[Data for this task]
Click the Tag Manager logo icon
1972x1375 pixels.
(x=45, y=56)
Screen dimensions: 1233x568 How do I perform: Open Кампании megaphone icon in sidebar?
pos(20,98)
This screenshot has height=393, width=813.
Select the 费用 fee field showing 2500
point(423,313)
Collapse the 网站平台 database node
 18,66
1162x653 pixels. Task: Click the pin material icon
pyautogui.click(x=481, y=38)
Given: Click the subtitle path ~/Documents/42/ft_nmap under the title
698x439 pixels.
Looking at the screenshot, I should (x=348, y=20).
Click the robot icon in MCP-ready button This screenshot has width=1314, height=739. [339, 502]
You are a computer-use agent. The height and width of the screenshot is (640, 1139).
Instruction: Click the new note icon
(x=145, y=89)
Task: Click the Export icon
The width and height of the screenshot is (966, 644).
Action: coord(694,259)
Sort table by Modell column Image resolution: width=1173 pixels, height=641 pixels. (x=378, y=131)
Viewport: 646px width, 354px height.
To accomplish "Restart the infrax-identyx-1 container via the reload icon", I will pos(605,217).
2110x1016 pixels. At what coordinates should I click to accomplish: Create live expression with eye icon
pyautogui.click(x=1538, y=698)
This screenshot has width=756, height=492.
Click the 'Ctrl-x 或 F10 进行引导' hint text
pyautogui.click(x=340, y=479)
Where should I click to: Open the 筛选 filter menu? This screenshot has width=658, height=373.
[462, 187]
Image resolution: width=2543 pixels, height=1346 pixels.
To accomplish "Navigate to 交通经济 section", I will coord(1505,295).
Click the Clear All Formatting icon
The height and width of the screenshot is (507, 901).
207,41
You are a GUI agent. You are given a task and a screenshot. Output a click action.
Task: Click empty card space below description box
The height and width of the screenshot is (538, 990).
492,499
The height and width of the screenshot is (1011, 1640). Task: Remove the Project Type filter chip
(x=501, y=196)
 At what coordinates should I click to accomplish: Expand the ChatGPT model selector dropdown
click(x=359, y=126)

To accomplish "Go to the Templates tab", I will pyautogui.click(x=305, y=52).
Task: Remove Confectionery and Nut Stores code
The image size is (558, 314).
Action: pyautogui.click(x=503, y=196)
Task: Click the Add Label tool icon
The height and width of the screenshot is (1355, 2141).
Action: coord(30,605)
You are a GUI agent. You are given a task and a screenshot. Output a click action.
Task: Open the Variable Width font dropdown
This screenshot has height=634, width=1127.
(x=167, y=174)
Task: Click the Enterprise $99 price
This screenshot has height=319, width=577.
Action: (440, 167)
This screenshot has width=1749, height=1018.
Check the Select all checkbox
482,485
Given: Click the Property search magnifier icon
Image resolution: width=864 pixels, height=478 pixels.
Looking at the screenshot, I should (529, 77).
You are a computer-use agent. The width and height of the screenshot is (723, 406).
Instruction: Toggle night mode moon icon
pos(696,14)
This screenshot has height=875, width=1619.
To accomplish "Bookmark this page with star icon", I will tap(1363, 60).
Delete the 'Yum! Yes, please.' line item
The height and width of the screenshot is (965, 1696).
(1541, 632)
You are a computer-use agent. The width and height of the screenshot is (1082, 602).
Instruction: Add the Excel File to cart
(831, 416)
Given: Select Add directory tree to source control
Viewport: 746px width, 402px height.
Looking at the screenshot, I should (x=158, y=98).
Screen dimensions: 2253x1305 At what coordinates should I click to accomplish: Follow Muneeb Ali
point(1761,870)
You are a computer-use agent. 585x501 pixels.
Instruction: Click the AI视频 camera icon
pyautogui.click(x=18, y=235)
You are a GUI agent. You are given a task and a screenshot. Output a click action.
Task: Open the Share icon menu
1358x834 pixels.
[/Data for this task]
Show every line in the entries above that contains the string "agent".

You are a computer-use agent. The height and width of the screenshot is (640, 1139).
You are a GUI agent. You are given a task and a screenshot. Output a click action.
You are a GUI agent. You are given a task and a screenshot. Output a click action.
You are a computer-use agent. The width and height of the screenshot is (723, 406).
You are a computer-use agent. The width and height of the screenshot is (1082, 602).
You are a computer-use agent. 585x501 pixels.
You are a GUI agent. You are given a task and a screenshot. Output a click action.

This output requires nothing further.